The officer commanded Phillip to put the vehicle into park, but the man slammed it into reverse.
“Officer Steiner also tried to put his foot on the brake in an effort to prevent the car from leaving,” McCabe said.
As the Altima began moving backwards, Officer Ables pushed Officer Steiner into the vehicle and quickly moved out of the way, hoping to prevent both he and his partner from being run over.
As the situation escalated, Officer Steiner drew his duty weapon.
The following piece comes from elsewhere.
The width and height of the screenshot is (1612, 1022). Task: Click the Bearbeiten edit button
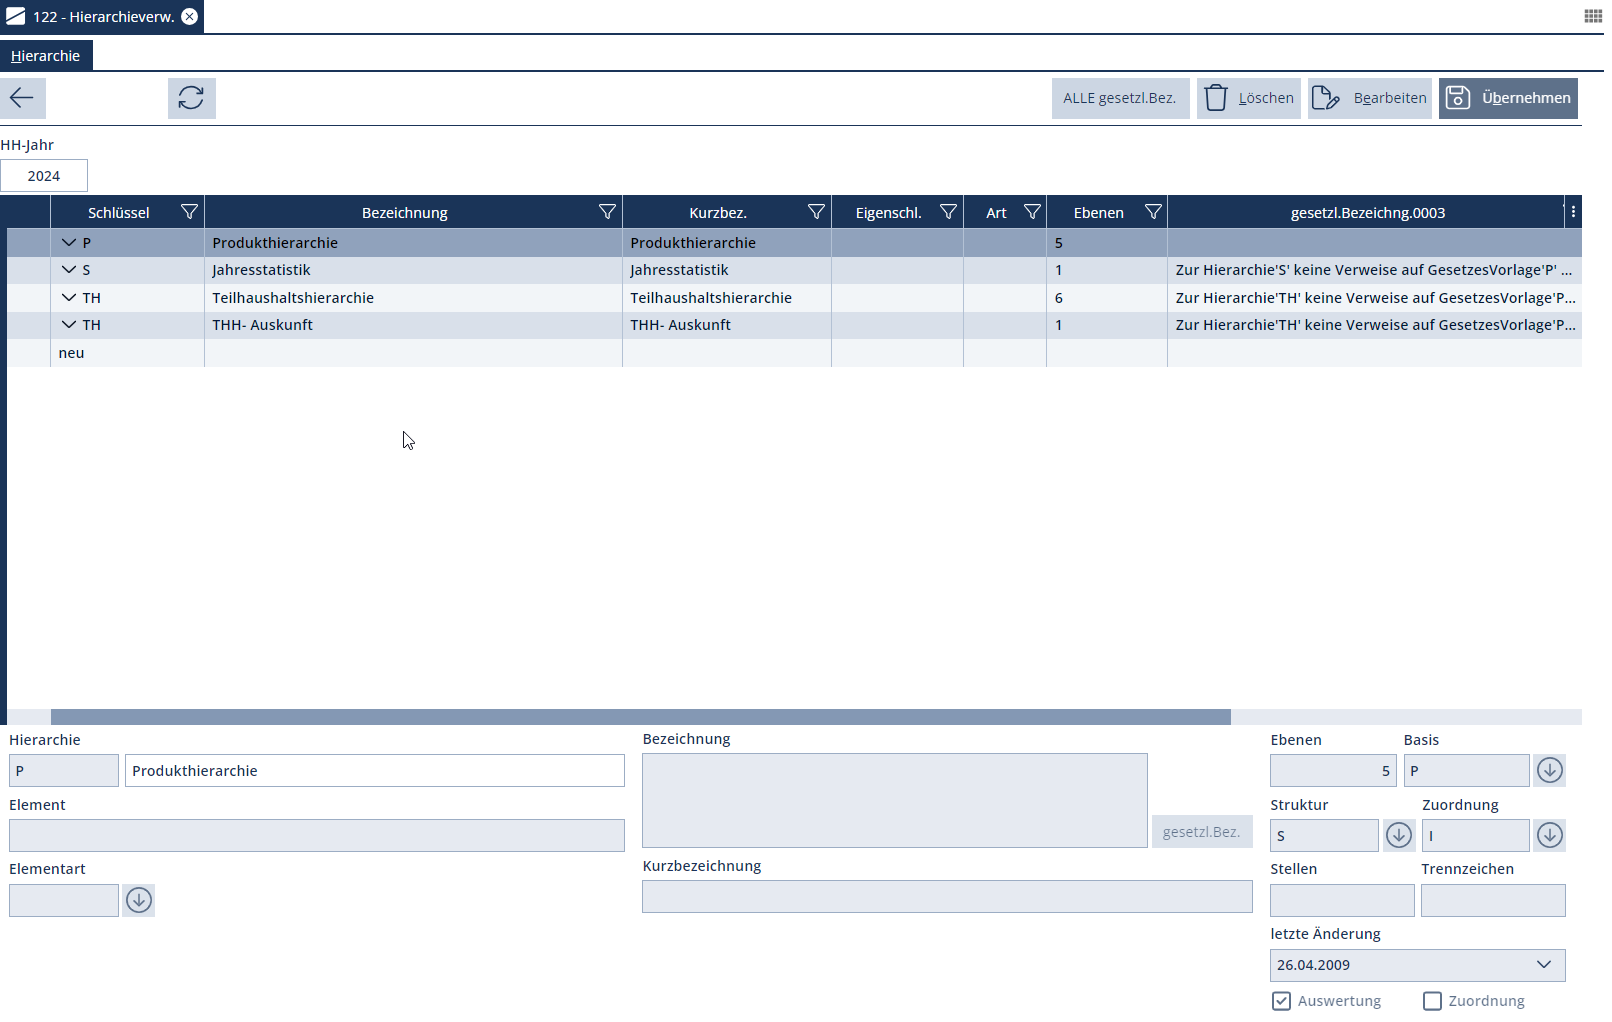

Phillip then rapidly accelerated in reverse.
“Officer Ables observed Officer Steiner hanging onto the vehicle and was about to be pulled underneath,” McCabe said. “[He] observed Officer Steiner discharge his weapon as the Altima continued to rapidly accelerate in reverse.”
Officer Steiner fired his weapon at Phillip four times, hitting him in the side of his torso, and in the leg. The officer then fell out of the car, and the vehicle’s open door passed over him as the car continued to move backwards.
The Altima made a wide arc before it collided with a pump guard structure, then moved forward at idle speed, crashing into another vehicle parked at a nearby pump.
Officer Steiner was then able to place the vehicle into park, and pulled Phillip from the vehicle to perform CPR.
Phillip was rushed to a nearby hospital, where he was pronounced dead.
Officer Steiner was treated for a knee sprain, abrasions, and other minor injuries.
On April 13, McCabe announced that the officer-involved shooting was justifiable, and that Phillip had placed Officer Steiner in “imminent fear for his life.”
The Associated Press released a widely-circulated report on the shooting saying only that he was killed when “he tried to drive away before an officer could search him.”